Since the start of the COVID-19 pandemic in March 2020, one South Windsor kid has been on a mission to feed the hungry, one “free little pantry” at a time.

News 8’s Samaia Hernandez takes us to Hartford as part of our series highlighting the ongoing issue of food insecurity.

Tiernan Cabod is 13-years-old and the brains behind a local nonprofit building little pantries. It’s an idea that blossomed after a chat he had with a homeless man when Tiernan was 9-years-old.

“I didn’t want for one more second not to do something about it because I can’t imagine being in that position, and I hope in the future no one has to be,” he said.

Not having anything to eat is different than not having enough to eat. Food insecurity remains an issue post-pandemic.

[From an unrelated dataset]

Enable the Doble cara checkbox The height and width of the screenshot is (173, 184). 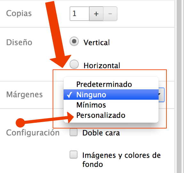coord(74,132)
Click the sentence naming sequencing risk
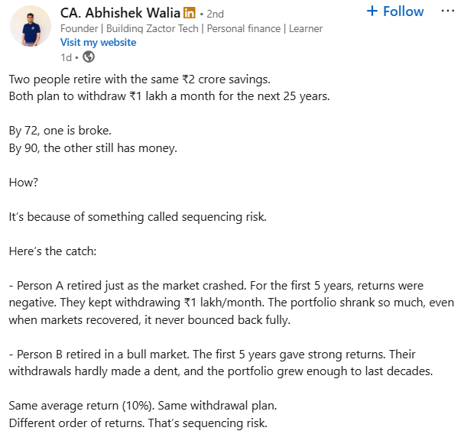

Foodshare and Hartford and Tolland county’s food bank, estimates one in nine people are at risk for hunger, and since March 2020, Tiernan’s project, Hartford Bags of Love, has built and installed 29 little pantries across greater Hartford.

“We raise funds, we have the materials, we build them, and we set them with someone who’s going to take care of them,” Tiernan explained.

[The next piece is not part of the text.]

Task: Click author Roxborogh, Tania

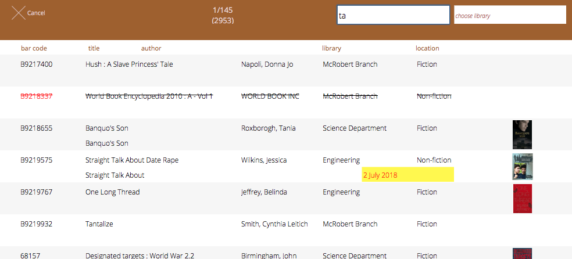Action: click(x=268, y=128)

Joanna Iovino is taking care of the latest two pantries in Hartford’s north end.

“There’s kind of an informal network of people who go to the food pantries and go to the Foodshare trucks, and have always brought stuff home for our neighbors and this is just kind of a more formal version of it,” Iovino said.

A pantry went up in April on Garden and Mather streets. The latest is outside of Unity Plaza on Barbour Street. The grand opening sign is still there.

Several supermarkets have moved into Unity Plaza, but didn’t last long, contributing to the problem of food insecurity in Hartford’s north end.

“We want fresh vegetables, and we want rice and beans and stuff like that, and that’s not accessible at times,” Iovino said.

If you come across a free little pantry, the motto is the same: give what you can, take what you need. More people and organizations are needed to help manage supply throughout the winter.